Agreement-Driven Multi-View 3D Reconstruction for Live Cattle Weight Estimation
Rabin Dulal, Wenfeng Jia, Lihong Zheng, Jane Quinn
TL;DR
This work tackles non-contact live cattle weight estimation by presenting a RGB-only 3D reconstruction pipeline that leverages SAM 3D with an agreement-guided multi-view fusion to produce accurate cattle geometries. The 3D representations are then fed into a stacked ensemble of 11 regression models trained on rich geometric features, achieving a best reported $R^2$ of $0.69 \\pm \\ 0.10$, $MAE = 9.16 \\pm \\ 2.32$ kg, and $MAPE = 2.22 \\pm \\ 0.56$% for weight prediction. In low-data farm settings, classical ensemble methods outperform DL-based reconstructions, highlighting the value of reconstruction quality and robust feature-based learning over deeper models.
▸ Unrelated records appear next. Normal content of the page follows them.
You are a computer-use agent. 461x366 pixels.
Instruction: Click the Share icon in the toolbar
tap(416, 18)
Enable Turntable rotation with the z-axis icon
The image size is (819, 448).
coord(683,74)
The proposed approach reduces hardware costs and handling requirements, enabling practical, on-farm deployment for improved cattle management and welfare.
Abstract
Accurate cattle live weight estimation is vital for livestock management, welfare, and productivity. Traditional methods, such as manual weighing using a walk-over weighing system or proximate measurements using body condition scoring, involve manual handling of stock and can impact productivity from both a stock and economic perspective. To address these issues, this study investigated a cost-effective, non-contact method for live weight calculation in cattle using 3D reconstruction. The proposed pipeline utilized multi-view RGB images with SAM 3D-based agreement-guided fusion, followed by ensemble regression. Our approach generates a single 3D point cloud per animal and compares classical ensemble models with deep learning models under low-data conditions. Results show that SAM 3D with multi-view agreement fusion outperforms other 3D generation methods, while classical ensemble models provide the most consistent performance for practical farm scenarios (R$^2$ = 0.69 $\pm$ 0.10, MAPE = 2.22 $\pm$ 0.56 \%), making this practical for on-farm implementation. These findings demonstrate that improving reconstruction quality is more critical than increasing model complexity for scalable deployment on farms where producing a large volume of 3D data is challenging.